401(k) Beneficiary Designation

401(k) Beneficiary Designation


Including Heaven’s Family as a Beneficiary in Your 401(k)

Q: During my working years I saved money in a 401(k) to supplement my social security income in retirement. I’ve been retired for nineteen years now, and I have withdrawn only what the law requires I withdraw from my 401(k). I can’t imagine that I will ever fully deplete those savings, and my children are all doing so well that they certainly won’t need that money upon my passing. Can I leave a legacy of caring for “the least of these” among Christ’s family by allocating to Heaven’s Family all or a percentage of my 401(k) account?

A: Yes, you can do that by simply completing a beneficiary designation form with your 401(k) plan administrator. It is common to have multiple beneficiary designations for a 401(k).

Here are a few other facts that may be of importance to you:

1.) Beneficiary designations generally take precedence over instructions you may have written in your will or other legal agreement.

2.) If you are married, your spouse at the time of your death is the legal, sole beneficiary of your 401(k). This is true even of a second spouse in a marriage that took place in your senior years. However, if your spouse signs a wavier you may change your beneficiary designation.
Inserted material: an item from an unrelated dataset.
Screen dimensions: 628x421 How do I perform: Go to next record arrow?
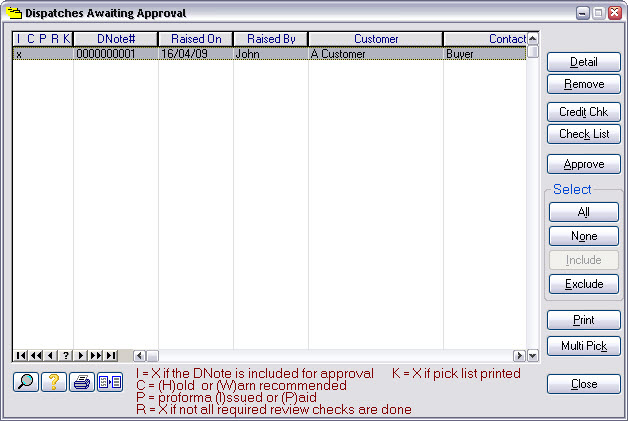[x=81, y=355]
3.) Assets in a 401(k) account are considered “income in respect of a decedent” (IRD), which means they are included in a decedent’s taxable estate. Depending on the size of the estate and the ever-changing estate tax variables, estate taxes plus income taxes on the tax-deferred 401(k) assets could be substantial for your beneficiaries. Income tax and estate tax are eliminated on the amount left to a charity. Leaving a legacy of love for our Lord’s work is a wonderful alternative to leaving your assets to children who don’t need them and to the government in the form of taxes.